Welcome to the eighth piece in our 'Building a resilient balance sheet for 2021' series looking at solutions and opportunities for 2021 viewed through the balance sheet.
Our last post looked at administration as a rescue mechanism. We now look from a buyer’s perspective. Over the coming months, there will be opportunities to acquire businesses at knock-down prices. But will the overall cost be as attractive as the buying price?
What are the benefits of buying a business from an administrator?
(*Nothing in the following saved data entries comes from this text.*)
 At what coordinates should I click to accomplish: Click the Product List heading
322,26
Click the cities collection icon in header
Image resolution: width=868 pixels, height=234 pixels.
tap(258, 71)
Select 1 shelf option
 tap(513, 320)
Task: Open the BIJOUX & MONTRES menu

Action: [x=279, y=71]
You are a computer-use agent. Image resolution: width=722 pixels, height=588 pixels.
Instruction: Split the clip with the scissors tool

The benefits of buying from an administrator are many. You buy the assets and leave most (not all) of the liabilities. You get a fully functioning business for a knock-down price. Buying a competitor brings turnover and new customers. Buying a supplier brings supply chain security. Buying a customer or complementary business brings diversification. There may even be tax advantages such as receipt of any unclaimed capital gains allowance.
What are the disadvantages which must be considered?
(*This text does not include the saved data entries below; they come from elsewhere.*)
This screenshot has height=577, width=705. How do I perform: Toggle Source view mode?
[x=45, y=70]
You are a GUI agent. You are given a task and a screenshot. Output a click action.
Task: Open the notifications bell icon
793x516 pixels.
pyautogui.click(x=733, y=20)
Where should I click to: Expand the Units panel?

However, there are also disadvantages which must be factored in. An administrator sells assets ‘as seen’ with no warranties or indemnities. You will need to be sure that the assets you are buying (IP in particular) is actually owned by the seller. There are no refunds.
Don’t overpay for stock which may be subject to retention of title and taken back the next day. Critical suppliers may require ransom payments before continuing supply. Credit limits will be reduced or removed meaning significant additional working capital will be required.
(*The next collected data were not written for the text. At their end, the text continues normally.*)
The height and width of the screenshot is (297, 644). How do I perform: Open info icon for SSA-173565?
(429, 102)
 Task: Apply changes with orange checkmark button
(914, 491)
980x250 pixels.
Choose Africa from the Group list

It may also be necessary to rationalise overheads and this may have a significant cost. In particular employees will all transfer under TUPE with their accumulated rights intact.
Is buying from an administrator an effective way of adding value to a balance sheet?
None of this should put off a potential buyer. Buying a business from administrators is often an effective way of adding value to a balance sheet. The successes of many turnaround investors illustrate this. But you must go into it with your eyes open and a proper understanding of the overall cost. You will definitely need specialist legal advice to avoid the pitfalls.